Enough about the chattering, so, how do we deal with these feelings? Are there any methods that could enable us to get through these uncomfortable situations? Certainly.

Coping strategies can be really useful at times, with the way you cope greatly affecting your behaviour and experience. Here, I would like to introduce a few of them.

First and foremost, we can use breathing techniques, especially for anxiety and panic attacks. The 4-7-8 breathing technique is an easy technique to start with for beginners. Breathe in with your nose for four seconds, hold for seven seconds, breathe out from your mouth for eight seconds, and repeat. Follow the flow, hang in there, and you will calmness in a moment.

For those who feel unsettled, you could try the butterfly hug therapy. Lightly put your right hand under your left armpit, and set your left hand on your right chest – hold yourself – give yourself a big hug, and there you are. 

For those who are looking to enhance your own awareness, you could try body scanning – scanning through your body from top to bottom with all your senses. It might take some time to master and really understand how it works, but it is a good practice to do.

Enough about quick coping strategies to get you through the moment. Actually, there are also long-term coping strategies that we should pay attention to – not all coping strategies are beneficial, and you may be adopting some unhelpful ones. Life is unpredictably challenging, and things don’t always come our way. Sometimes, we may get defensive – denying, acting more immature, rationalizing our behaviours etc – it is normal to try to defend ourselves, but we must be aware that our actions may not always end well.

When caught in a difficult situation or when something bad happens, some may internalize the issue, blaming and attributing the fault to themselves. We all tend to do that sometimes – that is the human part of us – but it doesn’t help with the situation, and has a negative on your self-esteem, not to mention the emotional distress that comes along. This is a kind of maladaptive coping mechanism which we should try to avoid.

You may ask, if I am not able to take responsibility for the event, what am I to do? The unsettling feeling leaves me distressed and upset. Actually, there are some adaptive coping styles we can replace these feelings with. For instance,  by implementing the problem-solving coping strategy, we can try to focus on ways to deal with the issue. By occupying our minds with solving the problem, we are distracting ourselves from the stressor. Thus, we may actually provide ourselves with a way out from stressful events (or at least alleviate the unpleasant emotions).

Whilst speaking of maladaptive coping styles, an issue sprung to my mind. Recently, some teenagers have unfortunately turned to self-harm as a way of settling their distress. Some have unhelpfully stigmatized such behaviours as attention-seeking, but I believe that these individuals were just lost and could not find another way to express their feelings – sadness, anger, frustration, or a mix of everything – sometimes we just don’t know. Expressing our emotions could be an advanced topic. There is a quote I am really into: “Unexpressed emotions will never die. They are buried alive and will come forth later in uglier ways.” Maybe this is their way of expressing their suppressed feelings, which have been buried for a long time.

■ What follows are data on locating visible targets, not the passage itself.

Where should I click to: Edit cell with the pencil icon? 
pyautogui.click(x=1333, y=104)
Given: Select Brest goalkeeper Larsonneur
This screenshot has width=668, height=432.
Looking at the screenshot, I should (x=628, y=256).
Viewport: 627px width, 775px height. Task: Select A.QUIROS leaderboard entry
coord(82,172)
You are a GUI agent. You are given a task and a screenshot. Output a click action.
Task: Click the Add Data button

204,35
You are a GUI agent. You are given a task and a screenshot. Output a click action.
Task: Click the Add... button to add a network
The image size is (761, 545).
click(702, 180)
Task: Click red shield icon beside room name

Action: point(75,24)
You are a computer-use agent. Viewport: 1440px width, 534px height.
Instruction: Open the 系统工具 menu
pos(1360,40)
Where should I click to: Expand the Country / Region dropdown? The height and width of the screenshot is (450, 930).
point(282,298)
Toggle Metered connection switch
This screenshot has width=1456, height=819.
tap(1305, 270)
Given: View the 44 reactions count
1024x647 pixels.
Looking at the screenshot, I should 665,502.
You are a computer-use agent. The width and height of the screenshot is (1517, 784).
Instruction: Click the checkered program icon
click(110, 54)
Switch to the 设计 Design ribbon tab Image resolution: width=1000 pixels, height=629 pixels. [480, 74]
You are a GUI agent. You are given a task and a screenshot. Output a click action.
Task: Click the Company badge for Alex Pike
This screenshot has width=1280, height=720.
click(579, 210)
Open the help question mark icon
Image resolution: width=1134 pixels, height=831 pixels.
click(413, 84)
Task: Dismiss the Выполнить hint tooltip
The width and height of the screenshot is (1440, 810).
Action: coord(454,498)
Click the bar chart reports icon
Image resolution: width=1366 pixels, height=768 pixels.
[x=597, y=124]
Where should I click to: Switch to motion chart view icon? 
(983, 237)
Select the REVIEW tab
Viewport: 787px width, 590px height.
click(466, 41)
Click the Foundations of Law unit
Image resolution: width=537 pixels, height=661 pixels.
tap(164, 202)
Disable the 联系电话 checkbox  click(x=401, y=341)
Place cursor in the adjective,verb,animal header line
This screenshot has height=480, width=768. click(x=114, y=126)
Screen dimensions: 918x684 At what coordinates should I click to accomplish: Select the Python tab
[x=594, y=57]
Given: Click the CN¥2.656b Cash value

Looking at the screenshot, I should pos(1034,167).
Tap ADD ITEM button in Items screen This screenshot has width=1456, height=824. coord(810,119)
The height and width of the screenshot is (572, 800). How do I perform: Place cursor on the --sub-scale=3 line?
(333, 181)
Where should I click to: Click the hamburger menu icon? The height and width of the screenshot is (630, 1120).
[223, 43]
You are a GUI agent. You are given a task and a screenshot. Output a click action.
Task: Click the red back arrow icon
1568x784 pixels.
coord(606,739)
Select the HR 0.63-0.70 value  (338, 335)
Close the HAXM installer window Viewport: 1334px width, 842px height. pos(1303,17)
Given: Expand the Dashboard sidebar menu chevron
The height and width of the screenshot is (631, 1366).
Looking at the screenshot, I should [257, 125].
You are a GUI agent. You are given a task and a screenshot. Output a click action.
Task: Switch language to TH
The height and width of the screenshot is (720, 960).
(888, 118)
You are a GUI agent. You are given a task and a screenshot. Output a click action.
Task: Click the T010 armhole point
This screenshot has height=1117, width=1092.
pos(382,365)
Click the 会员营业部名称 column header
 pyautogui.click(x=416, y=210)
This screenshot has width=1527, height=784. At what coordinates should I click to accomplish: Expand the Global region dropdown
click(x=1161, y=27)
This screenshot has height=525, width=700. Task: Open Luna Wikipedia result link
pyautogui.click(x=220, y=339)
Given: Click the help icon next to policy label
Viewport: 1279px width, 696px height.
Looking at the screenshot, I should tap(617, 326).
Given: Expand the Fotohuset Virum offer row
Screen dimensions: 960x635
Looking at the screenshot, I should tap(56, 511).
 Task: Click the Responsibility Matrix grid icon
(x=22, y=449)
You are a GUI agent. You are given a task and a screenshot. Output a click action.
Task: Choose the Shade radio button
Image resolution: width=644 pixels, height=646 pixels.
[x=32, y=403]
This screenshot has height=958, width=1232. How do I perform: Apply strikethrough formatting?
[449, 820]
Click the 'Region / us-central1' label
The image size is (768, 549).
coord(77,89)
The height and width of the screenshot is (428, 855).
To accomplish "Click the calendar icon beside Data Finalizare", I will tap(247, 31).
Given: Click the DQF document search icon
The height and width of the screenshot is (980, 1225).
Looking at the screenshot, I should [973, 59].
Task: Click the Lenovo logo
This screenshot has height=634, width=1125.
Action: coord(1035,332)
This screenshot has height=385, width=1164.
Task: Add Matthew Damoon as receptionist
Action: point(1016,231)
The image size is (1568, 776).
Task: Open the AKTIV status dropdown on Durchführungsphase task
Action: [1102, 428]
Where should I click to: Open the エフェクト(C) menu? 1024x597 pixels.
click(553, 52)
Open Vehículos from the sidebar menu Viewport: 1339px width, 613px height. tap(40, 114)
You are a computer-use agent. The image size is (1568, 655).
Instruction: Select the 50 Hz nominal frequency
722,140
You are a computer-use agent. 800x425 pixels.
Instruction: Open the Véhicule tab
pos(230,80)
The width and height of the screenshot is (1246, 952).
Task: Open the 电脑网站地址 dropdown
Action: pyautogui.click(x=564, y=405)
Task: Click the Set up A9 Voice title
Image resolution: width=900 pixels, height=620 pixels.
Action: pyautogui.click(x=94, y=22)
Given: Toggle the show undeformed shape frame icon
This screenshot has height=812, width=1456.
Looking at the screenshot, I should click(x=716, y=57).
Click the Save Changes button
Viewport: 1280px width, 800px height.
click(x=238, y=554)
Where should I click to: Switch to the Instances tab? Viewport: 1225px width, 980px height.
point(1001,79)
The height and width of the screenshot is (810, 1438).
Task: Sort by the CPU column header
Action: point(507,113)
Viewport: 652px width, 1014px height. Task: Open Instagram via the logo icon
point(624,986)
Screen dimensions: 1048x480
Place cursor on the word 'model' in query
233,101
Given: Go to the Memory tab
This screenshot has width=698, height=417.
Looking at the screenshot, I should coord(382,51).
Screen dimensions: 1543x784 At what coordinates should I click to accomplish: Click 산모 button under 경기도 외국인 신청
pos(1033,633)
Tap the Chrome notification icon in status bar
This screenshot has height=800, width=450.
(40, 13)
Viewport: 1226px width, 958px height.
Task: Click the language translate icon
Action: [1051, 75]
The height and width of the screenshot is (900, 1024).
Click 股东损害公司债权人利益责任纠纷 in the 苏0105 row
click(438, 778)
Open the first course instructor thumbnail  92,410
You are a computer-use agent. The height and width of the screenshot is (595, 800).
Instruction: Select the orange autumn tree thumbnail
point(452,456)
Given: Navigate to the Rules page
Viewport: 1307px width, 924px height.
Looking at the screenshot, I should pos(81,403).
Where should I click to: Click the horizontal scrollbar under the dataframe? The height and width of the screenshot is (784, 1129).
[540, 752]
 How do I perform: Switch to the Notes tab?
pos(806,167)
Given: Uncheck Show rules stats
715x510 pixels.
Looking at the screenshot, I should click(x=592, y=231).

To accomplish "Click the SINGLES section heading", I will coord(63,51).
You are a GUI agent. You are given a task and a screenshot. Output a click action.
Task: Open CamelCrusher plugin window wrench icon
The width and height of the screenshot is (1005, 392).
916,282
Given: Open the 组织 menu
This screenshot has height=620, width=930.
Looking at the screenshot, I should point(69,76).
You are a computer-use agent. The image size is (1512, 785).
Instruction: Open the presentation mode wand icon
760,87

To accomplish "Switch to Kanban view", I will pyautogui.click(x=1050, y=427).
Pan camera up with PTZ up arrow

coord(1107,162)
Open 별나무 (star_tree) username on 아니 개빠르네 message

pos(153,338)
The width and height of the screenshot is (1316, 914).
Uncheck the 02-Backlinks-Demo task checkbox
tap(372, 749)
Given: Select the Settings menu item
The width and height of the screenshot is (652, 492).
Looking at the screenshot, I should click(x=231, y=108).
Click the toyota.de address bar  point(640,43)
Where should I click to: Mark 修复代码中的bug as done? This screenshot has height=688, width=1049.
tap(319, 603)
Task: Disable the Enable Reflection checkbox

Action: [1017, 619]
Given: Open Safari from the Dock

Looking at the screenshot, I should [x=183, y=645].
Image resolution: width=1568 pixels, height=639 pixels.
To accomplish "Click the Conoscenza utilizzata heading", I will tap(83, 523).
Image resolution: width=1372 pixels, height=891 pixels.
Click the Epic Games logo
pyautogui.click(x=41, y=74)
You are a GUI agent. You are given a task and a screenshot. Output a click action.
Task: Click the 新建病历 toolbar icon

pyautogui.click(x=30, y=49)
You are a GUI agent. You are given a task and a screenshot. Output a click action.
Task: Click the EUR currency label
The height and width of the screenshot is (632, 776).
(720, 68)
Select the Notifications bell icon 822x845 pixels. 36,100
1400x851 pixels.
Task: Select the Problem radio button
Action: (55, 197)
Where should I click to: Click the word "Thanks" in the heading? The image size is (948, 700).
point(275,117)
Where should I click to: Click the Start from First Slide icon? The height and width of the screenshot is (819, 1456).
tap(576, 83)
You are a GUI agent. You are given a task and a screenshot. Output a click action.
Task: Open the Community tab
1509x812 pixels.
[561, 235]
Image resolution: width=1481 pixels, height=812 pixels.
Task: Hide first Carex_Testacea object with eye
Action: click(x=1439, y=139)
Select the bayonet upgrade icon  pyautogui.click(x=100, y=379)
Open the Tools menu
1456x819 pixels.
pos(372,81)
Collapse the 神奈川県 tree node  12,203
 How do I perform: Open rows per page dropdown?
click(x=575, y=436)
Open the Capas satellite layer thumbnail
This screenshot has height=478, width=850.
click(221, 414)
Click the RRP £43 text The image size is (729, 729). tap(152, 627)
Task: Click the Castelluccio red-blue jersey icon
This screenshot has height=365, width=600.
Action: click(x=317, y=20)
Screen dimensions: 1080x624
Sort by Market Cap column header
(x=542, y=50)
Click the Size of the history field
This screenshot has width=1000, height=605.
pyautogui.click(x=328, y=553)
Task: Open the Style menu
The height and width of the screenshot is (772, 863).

If I could, I really would have liked to have a chat with, and listen to, every single youth who turned to self-harm to get to understand what they were going through, as I imagine things had been really tough for them. But here’s the message I would like to give: no matter how unbearable your past, or how difficult the situations are now, it is our experiences that make us who we are. Coping strategies are just a tool to get us through tough situations with less distress, but the stress is still valid. All these experiences are honing you into a better person, and I sincerely hope that you will be able to find a suitable adaptive coping style to accompany you in your journey of exploration. I hope you will gradually transform more and more into who you want yourself to be.

In short, your suffering is valid, and I hope you will be able to find a coping style that suits you to ease the pain. Your past has made you who you are. Because of it, you are stronger, tougher and better. So, let’s learn to cope with all those difficult moments, and remind yourself that you have grown better in spite of them.